I have had received lots of these kind of emails before and at most time I would just mark them as spam, but that time I was curious how could this scam work out. So I first checked the email security details to ensure the email was sent out from the real domain owner, and it actually was. Then I visited the website represented by their email domain, looked not bad at least. The conversation continued.
Me: “OK, let’s do it! How should we start?”
Scammer: “Thank you. Do you have Telegram? It’s easier to discuss the deal. My ID is xxxxx.”
Me: “Sure, please send me a message at xxxxx, because I’m forbidden by Telegram to chat with strangers.”
Scammer: “Sorry I can’t chat with strangers neither. Please add me as a contact at first.”
We added each other as contact and finally we were in Telegram.
Me: “I don’t have a plan to sell the tokens yet, I know some holders they might be interested in your offer.”
Scammer: “Cool, could you please connect us?”
Me: “What kind of payment do you prefer?”
Scammer: “We will pay with ETH, crypto is easier than bank transfers.”
Me: “Agree. The holders use Mixin Messenger, do you mind installing the app so that I could share the contacts with you? My ID is xxxxx.”
Minutes later, we were in Mixin Messenger and I shared the token holders to them. I thought they would make the deal in a multisig OTC bot called Exin Local, otherwise if they offered other solutions they must be a scammer.
Not a long time before the token holder contacted me to invite me to a Telegram group, then I was 200 percent sure that they were a scammer.
Me: “Please block them, I’m sure they were a scammer. There is no way for a real buyer who prefers other insecure solutions over the convenient multisig Exin Local bot.”
Holder: “They want you to be the agent between us, so if they are scammers, you can just send us back the tokens. We would lose nothing.”
Me: “OK. Let’s finish the show with them.”
We were in Telegram again. After some obvious fake arguments on prices, we were at the most critical steps, transferring the cryptos. And they brought the last place of the conversation, Discord.
Scammer: “Do you have Discord? Our lawyer and accountant need to watch all of our trading steps so that they can make papers.”
Holder: “Yes, we do. Please share the Discord group chat link.”
Scammer: “What’s user Discord tag? I will add you to the chat.”

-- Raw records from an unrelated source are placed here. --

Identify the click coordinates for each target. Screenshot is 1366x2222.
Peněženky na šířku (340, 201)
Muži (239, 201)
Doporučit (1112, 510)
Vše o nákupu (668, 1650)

Me: “I don’t have a Discord account, I always use it anonymously. So please share the link so that I am able to join it.”
Scammer: “Sorry I don’t know how to share Discord chat link. Could you please register a Discord account?”
Then after some more arguments that I didn’t have a plan to register an account, and the holder privately chatted with me to convince me a new account. And I made it. Then we were in Discord. We made some final confirmations about our addresses to receive tokens at first, then the scam happened.
Scammer: “I have sent the ETH to your address. Please check it.”
Holder: “Yes, I received the ETH. Cedric, please release the tokens to them.”
I sent some dirty words then quit the chat, then I chat with the holder in Mixin Messenger.
Me: “They said they have transferred the ETH to you, and you said you have received them.”
Holder: “What? I didn’t receive anything. Where do you chat?”
Me: “In the Discord group. I guess they invited us to two different groups, and fake all of us and our words in both groups.”
Holder: “Holy shit!”
Me: “That’s why they refused to share a Discord group link.”
This attack is clever, they cheat two parties as a middleman. If we didn’t have Exin Local and I was not cautious enough, and they were more patient, they would have made it.